The March issue of Florists’ Review is all about CREATIVITY. In the Slow Flowers Journal section, I profile three Slow Flowers members (representing a mix of studio and retail florists) about their business journey and how they find inspiration for their creative projects. I expect you’ll be as excited by these stories as I am!
With gratitude for this amazing editorial platform, I’m excited to share the March 2018 content from the print edition of Slow Flowers Journal — bringing readers design, business, flower sourcing and branding inspiration.
The Slow Flowers Community and our stories include people like you — innovative floral designers, farmer-florists and other leading voices in progressive floristry.
I’ve excerpted the issue’s articles for you here, including downloadable PDFs of each, so you can read them on your computer, tablet or smart phone. We can’t post live links to digital stories, so if you want your own edition, now’s the perfect time to SUBSCRIBE!
This editorial project resides in the pages of Florists’ Review — please enjoy Issue No. 8. Here’s a peek at the features and columns from the March Issue. Enjoy!
Botanical Influences
The Latin name for a Cape lily flower is Crinum X powellii, the result of a cross between two South African crinum lilies, developed in the 19th century by English plant breeders.
Cape Lily is also the name of a Harlem, New York-based floral design studio founded in 2016 by South African transplant Sylvia Lukach.
Raised in Plettenberg Bay, a remote coastal region of the country called the “Garden Route,” Sylvia loved following her florist-mother and landscaper-father around the country’s wild Fynbos landscape. Her parents supported Sylvia and her sister as year-round residents of an area where the wealthy from Johannesburg vacationed during holidays. “I kind of joke and say it’s the Hamptons of South Africa,” she explains.
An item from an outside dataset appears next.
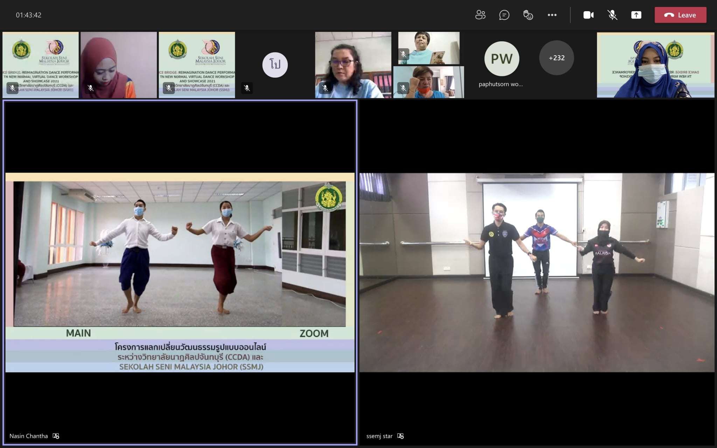Focus the ssemj star dance studio video
The image size is (717, 448).
pos(536,272)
Sylvia learned floristry from her mother, picking from the family’s garden and from her grandmother’s garden next door, to design with Inca lilies, Cape lilies, Proteas, roses and sweet peas, among other blooms.
“My mum was the first florist in our tiny town. She did that out of necessity . . . but also out of a love of flowers that comes from generations of people growing flowers and farming. I, too, loved it from an early age, following my mum to the bush as she picked whatever she needed. I would just mimic whatever she was doing,” Sylvia recalls.
Download the Full Article Here: Botanical Influences
Florist-Farmers: Putting Down Roots
Jimmy Lohr and Jonathan Weber, owners of the greenSinner floral studio, grow their own flowers in the heart of Pittsburgh’s Lawrenceville neighborhood.
The men are modern-day “gentlemen farmers” who balance wedding and event design with a small-scale, but ambitious growing operation. Jimmy’s title is CEO (Chief Eccentric Officer) and Jonathan, a marketing consultant by day, moonlights as “Farmer-General.”
For the past several years they’ve tended to a postage-stamp-sized cutting garden (estimated at one-tenth of an acre), which is wrapped around two sides of their urban studio. In 2015 they also acquired a six-acre parcel within the Pittsburgh city limits, now called Midsummer Hill Farm.
“Since our beginnings, we’ve focused on locally-grown flowers and sustainable practices, including wanting our very own urban micro-farm,” Jonathan says. “We have a greenhouse and flower beds covering every inch of this property. We currently grow about a third of the flowers we use for weddings and all of our flower CSAs.”
Download the Full Article Here: greenSinner_Putting Down Roots
Q&A: Flowers & Weeds
Flowers & Weeds is a vibrant garden center and flower shop designing more than 100 weddings a year. The business maintains a cutting garden, an everyday floral and plant delivery service, a DIY terrarium and potting station, and a lush retail greenhouse. There are seven strong and talented women who work on the F&W team.
Flowers & Weeds was started in 2012 when Jessica Douglass began designing wedding flowers, selling terrariums and potting containers as a “side gig” at an antique shop on Cherokee St., in St. Louis’s South City neighborhood. In 2014, she bought a dilapidated garden center down the street and with a team of friends and co-workers got to work rehabbing the building. The shop was originally built in 1963 as an ice cream stand, which explains its unique architectural charm. In 2016, Sarah Trone, dream builder extraordinaire, and Carly Meyer, tech and graphic design wizard, joined as partners in Flowers & Weeds.